***** Haber

Milas Günbatımı Söyleşileri Düşünce Platformu’nca düzenlenen ilk etkinlik olan “Neler oluyor, nereye gidiyoruz?” söyleşisine konuşmacı olarak katılan Emekli Büyükelçi Ahmet Süha Umar, bir dizi dış ve iç politik gelişmeyi aktarıp ülkemizin içine sokulduğu tablonun vehametine dikkat çekerek uyardı:
“Aklımızı başımıza toplamalıyız!”
A. Kemal KAŞKAR –
2017’den bu yana Bodrum’da ve 2022’den bu yana da Menteşe’de etkinlikler gerçekleştiren Günbatımı Söyleşileri Düşünce Platformu’nun ilçemiz Milas’taki ilk etkinliğinde; Emekli Büyükelçi Ahmet Süha Umar ile “Neler oluyor, nereye gidiyoruz?” konulu, ağırlıklı olarak dış işleri ve bağlı olarak iç politik gelişmeler eksenli bir söyleşi yapıldı. 6 Kasım Çarşamba günü MİTSO toplantı salonunda, Milas Günbatımı Söyleşileri Platformu Sözcüsü Rabia Özen’in sunuşlarıyla yapılan söyleşide Platformların kurucusu Emekli Eğitimci Hamdi Topçuoğlu da Kolaylaştırıcılık görevini üstlendi.

**********
***** Verilen Satırlar

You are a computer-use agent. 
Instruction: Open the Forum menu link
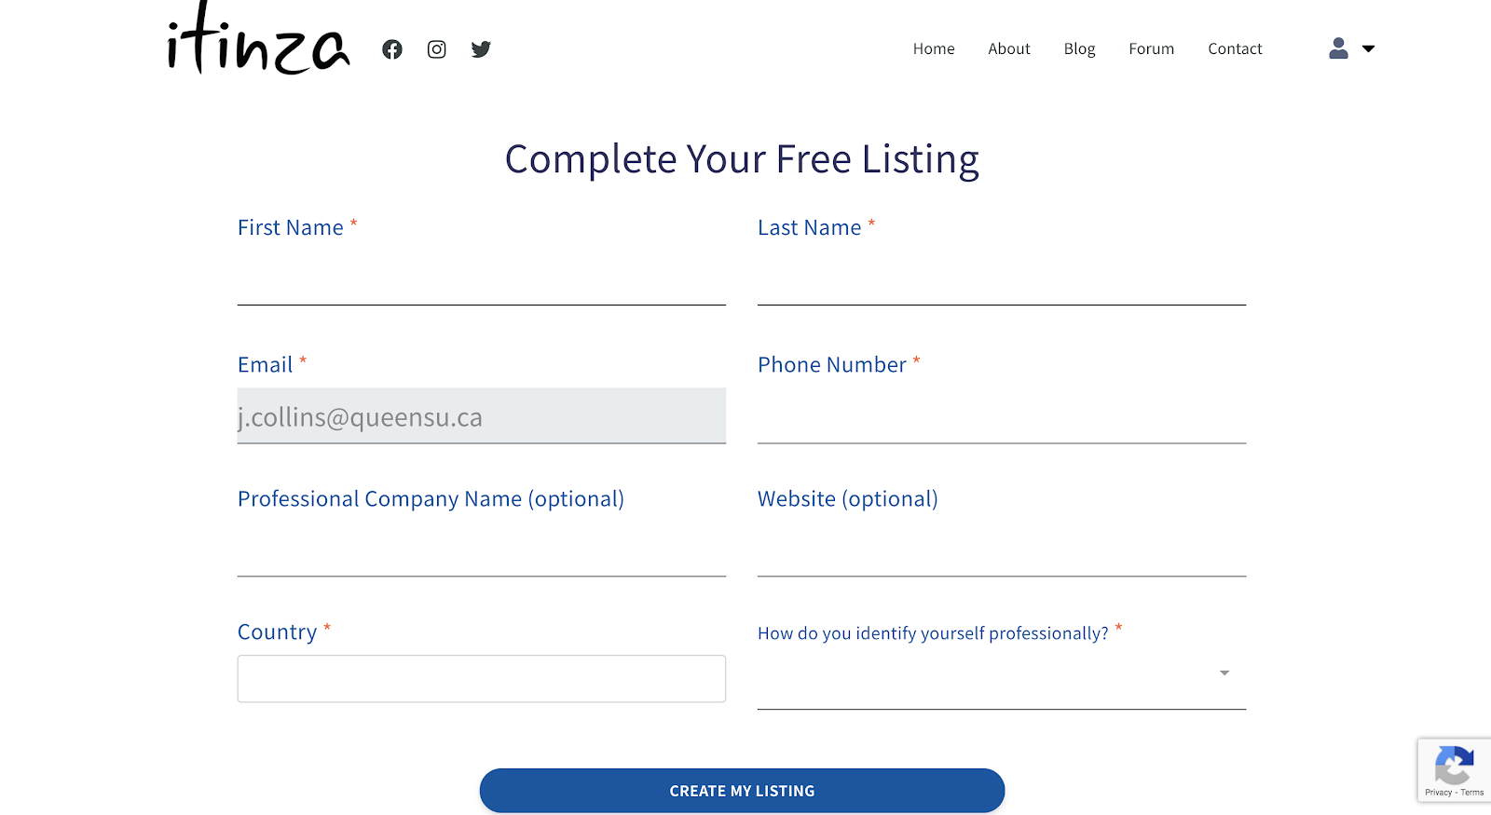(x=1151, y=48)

**********
***** Verilen Satırlar

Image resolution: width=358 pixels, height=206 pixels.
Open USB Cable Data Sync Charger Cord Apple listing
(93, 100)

**********

**Alıştırmalar**
1) Haberden “A. Kemal KAŞKAR” ile başlayıp “Kolaylaştırıcılık görevini üstlendi.” kısmına kadar devam eden bölümü aynen çıkarın.
2) Lütfen “Open” sözcüğünü içeren her satırı gösterin.

**Görev Yanıtları**
1)
A. Kemal KAŞKAR –
2017’den bu yana Bodrum’da ve 2022’den bu yana da Menteşe’de etkinlikler gerçekleştiren Günbatımı Söyleşileri Düşünce Platformu’nun ilçemiz Milas’taki ilk etkinliğinde; Emekli Büyükelçi Ahmet Süha Umar ile “Neler oluyor, nereye gidiyoruz?” konulu, ağırlıklı olarak dış işleri ve bağlı olarak iç politik gelişmeler eksenli bir söyleşi yapıldı. 6 Kasım Çarşamba günü MİTSO toplantı salonunda, Milas Günbatımı Söyleşileri Platformu Sözcüsü Rabia Özen’in sunuşlarıyla yapılan söyleşide Platformların kurucusu Emekli Eğitimci Hamdi Topçuoğlu da Kolaylaştırıcılık görevini üstlendi.

2)
Instruction: Open the Forum menu link
Open USB Cable Data Sync Charger Cord Apple listing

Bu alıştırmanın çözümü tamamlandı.